(Collected data entries)
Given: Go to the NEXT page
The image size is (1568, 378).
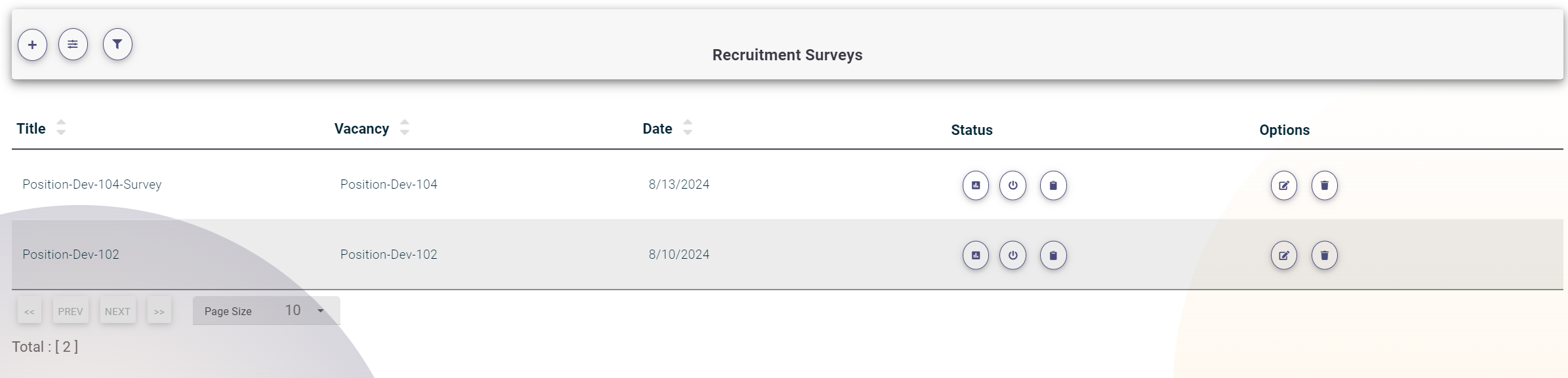Looking at the screenshot, I should [x=117, y=311].
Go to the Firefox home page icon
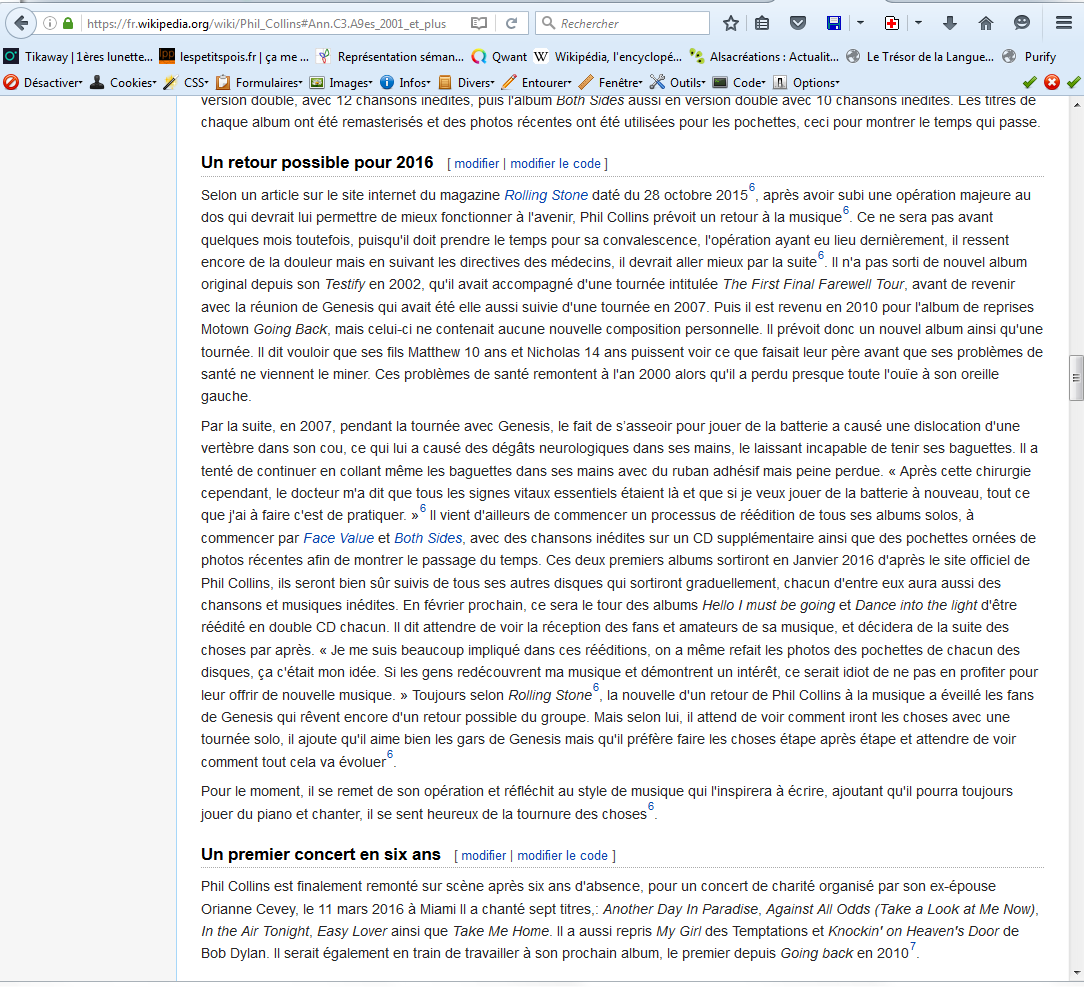This screenshot has height=987, width=1084. pyautogui.click(x=985, y=23)

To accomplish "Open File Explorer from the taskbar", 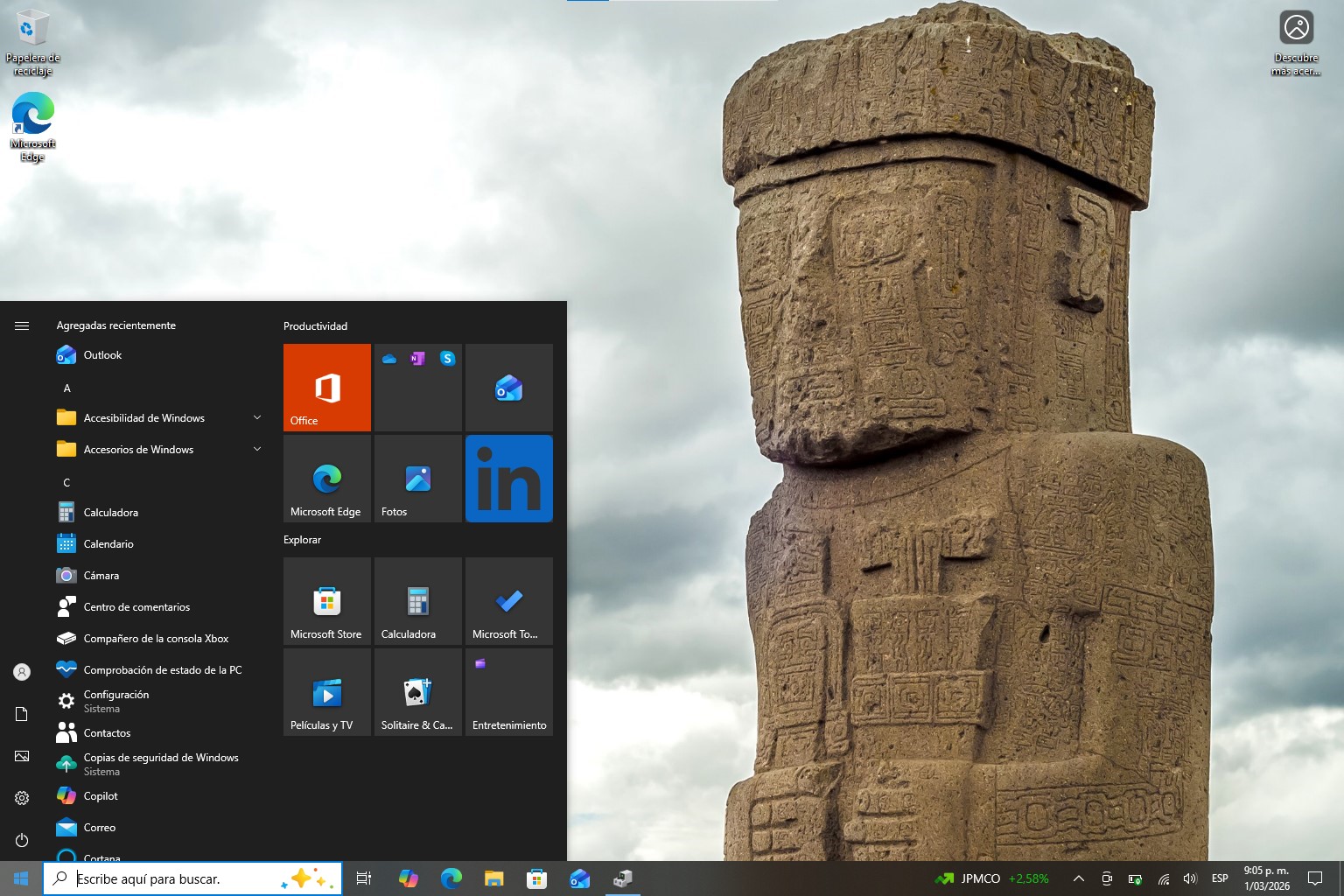I will pos(494,878).
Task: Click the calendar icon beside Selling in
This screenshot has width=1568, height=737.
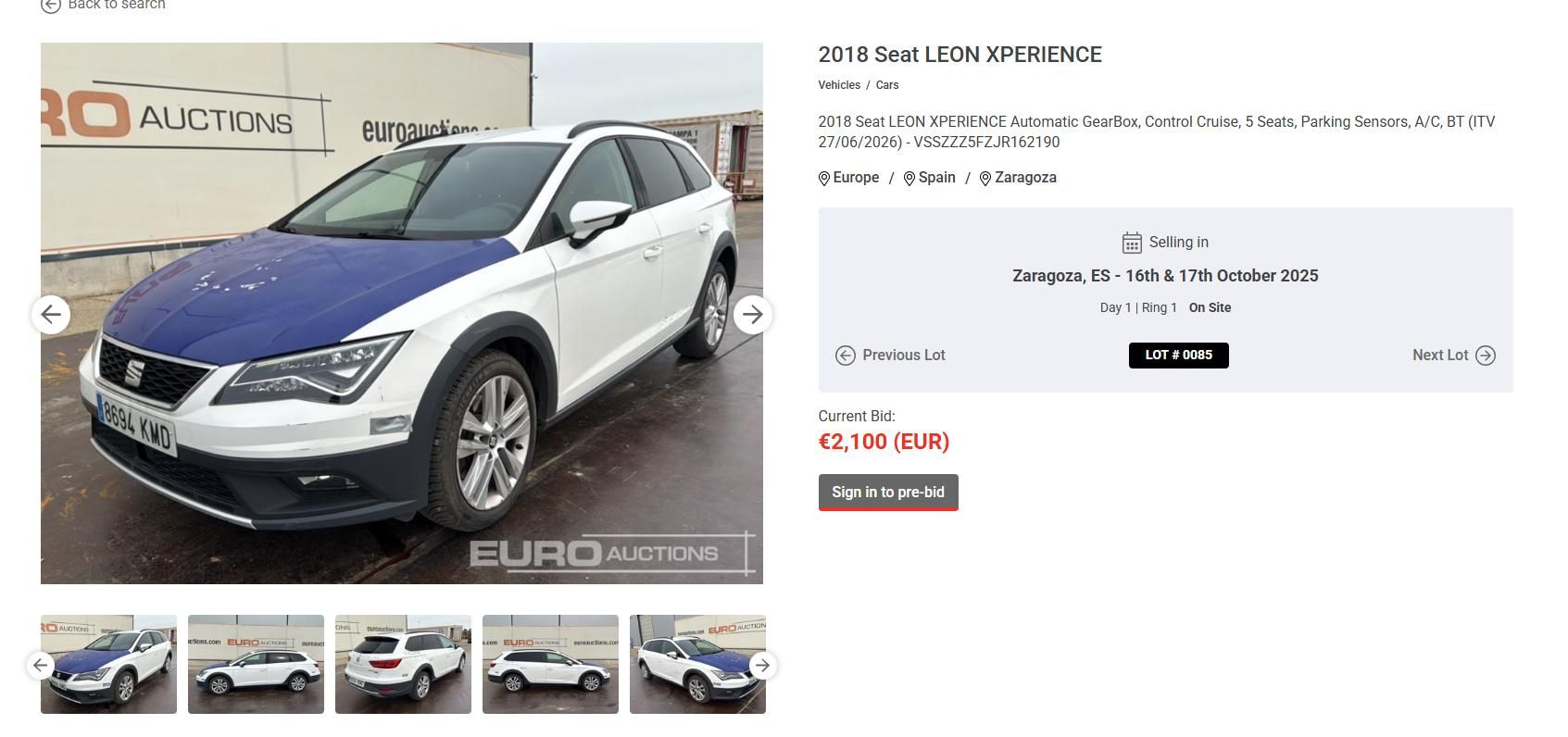Action: click(1132, 243)
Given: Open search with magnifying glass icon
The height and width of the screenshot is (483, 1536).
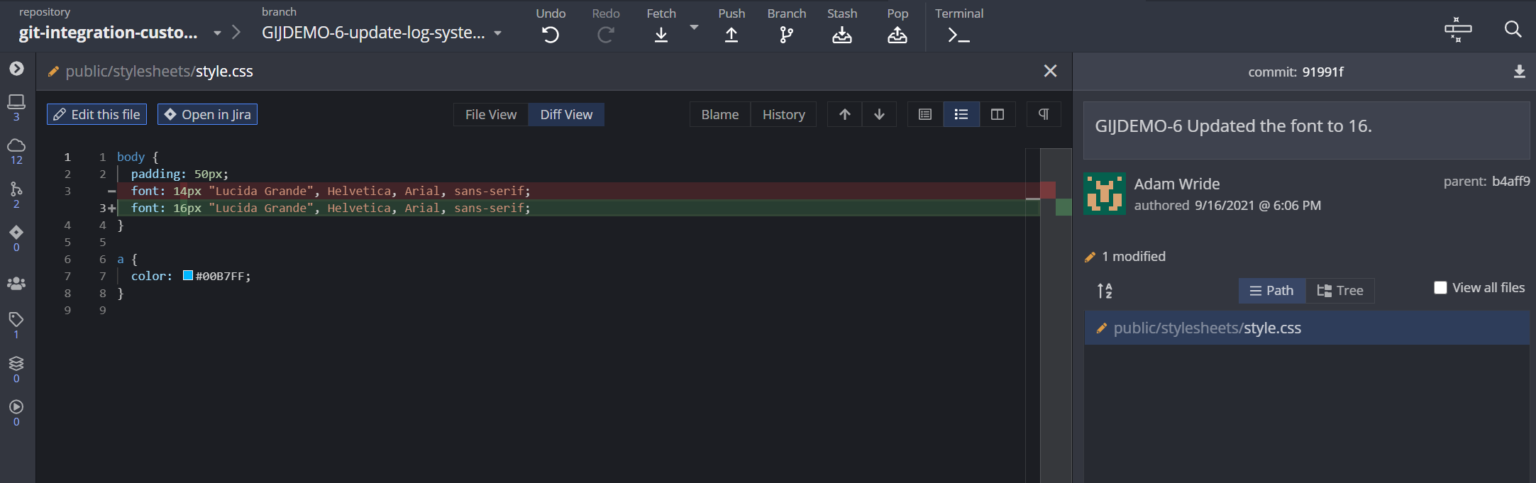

Exercise description:
The line containing "Given: Open search with magnifying glass icon" marks the start: set down exactly that line and every line after it through the last line of the data, without any pictures.

Solution for this exercise:
Given: Open search with magnifying glass icon
The height and width of the screenshot is (483, 1536).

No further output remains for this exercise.